* _TASKS TO PERFORM_:
a) Answer the following from the passage on Bismarck's early life:
(i) In what year did Bismarck transfer to Berlin?
(ii) What was he called because of his social behavior?
(iii) What was his wife's name?
b) Pick up the passage on Bismarck's early life after its final sentence and carry it forward.

* _EXTRACT TO READ_:
▬▬▬▬▬▬

Bismarck was educated at a gymnasium, or high school, in Berlin, but was little affected by the experience. Neither music nor literature, science nor mathematics, influenced the formation of his mind. He entered the University of Göttingen in 1832 with the goal of passing, with as little effort as possible, the law examinations required for a civil service appointment. He spent a minimal amount of time in formal study at both Göttingen and Berlin, where he transferred in 1834. Nevertheless, he passed his examinations and received an appointment as an apprentice official. He found, however, the routines of Prussia’s bureaucracy boring enough that he resigned in 1838. He declared in a letter to his sister that he wanted to conduct the orchestra, not play in it.

From that point until 1847, Bismarck lived a rather dissolute life. He drank heavily and gambled recklessly. His social behaviour was so outrageous that he was known as “wild man”. He developed a series of stress-related illnesses: shingles, ulcers, insomnia. Then, in 1847, his life changed: he married, underwent a religious conversion, and began his political career. Bismarck’s wife, Johanna von Putkammer, provided him with a stable and supportive home life. Pietist Lutheranism, with its emphasis on the direct relationship between man and God, helped him develop a self-discipline that had been absent. And in the Prussian legislature, summoned in 1847 by King Frederick William IV, he found a forum in which he could develop his ideas on the nature of the state and the role of government.

▬▬▬▬▬▬

* _RECORDED DATA_:
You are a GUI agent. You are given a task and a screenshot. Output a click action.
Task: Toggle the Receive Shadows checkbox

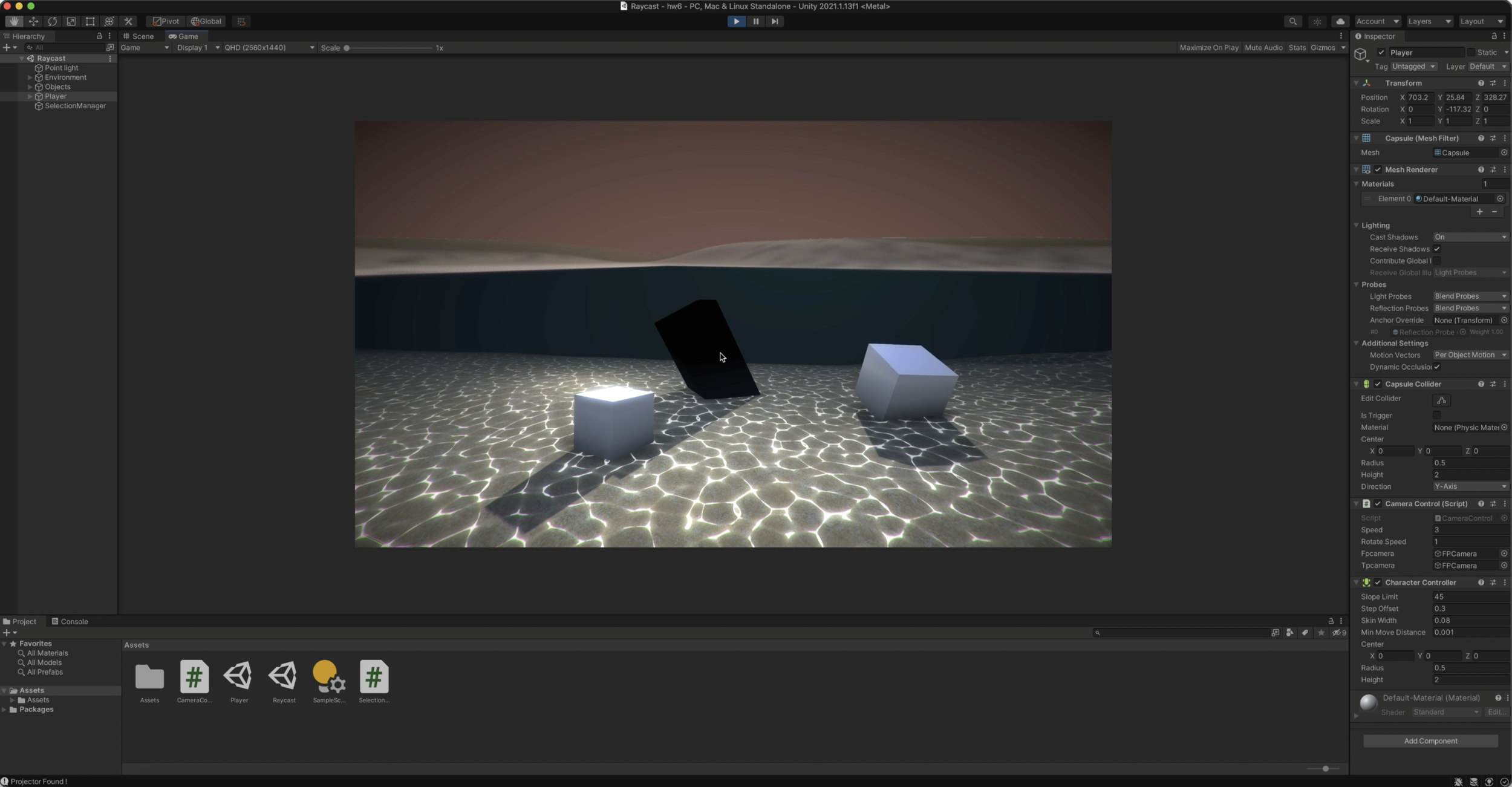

▬▬▬▬▬▬

* _TASK-BY-TASK ANSWERS_:
a)
(i) 1834
(ii) "Wild man"
(iii) Johanna von Putkammer

b)
III

Early Political Career

Throughout his life Bismarck was a fervent supporter of the monarchy. He believed the Hohenzollern dynasty governed Prussia by divine right and that the state was part of a divine world plan. While he possessed a driving ambition, he did not seek power for its own sake or his own advantage. Nor did he use the power he acquired irresponsibly. Bismarck believed that a state’s foreign policy must be shaped by the reasonable interests of that state, not by some personal quest for power or glory. He wanted to improve Prussia’s position, but he did not seek to be the master of Europe. As for domestic affairs, Bismarck increasingly began to see himself as an impartial arbiter among conflicting interest groups. He believed that these groups, if left to their own devices, would destroy society because they could not compromise.

However, those beliefs developed slowly in Bismarck. At the beginning of his political career, Bismarck opposed any attempts to challenge the position of the landowning aristocracy; he did so in terms so blunt and forceful that he infuriated even people who agreed with him. He made, however, a friend at court. During the Revolutions of 1848 Prussia’s King Frederick William IV briefly attempted to create a unified northern Germany that included Prussia. Austria, fearing the loss of its dominant position in central Europe, threatened war. Frederick William backed down. His decision was widely criticized in Prussia, but Bismarck was one of the few who praised it. Making Prussia subordinate to an amorphous German union, he argued, was not worth a war. Frederick William responded by appointing Bismarck ambassador to the German Confederation, a league of the 39 German states, which had been established at the Congress of Vienna (1814-1815).

As ambassador to the German Confederation, Bismarck established a reputation as a forceful defender of Prussian interests. His attacks on Austria in particular were so extreme that Bismarck was transferred to St Petersburg as ambassador to Russia to keep him out of trouble. The new appointment was distinguished, but its power was limited. Bismarck remained in Russia until 1862, when he was reassigned to France. He was recalled to Prussia later that same year when a domestic constitutional crisis threatened not only the stability, but the existence of the Prussian government.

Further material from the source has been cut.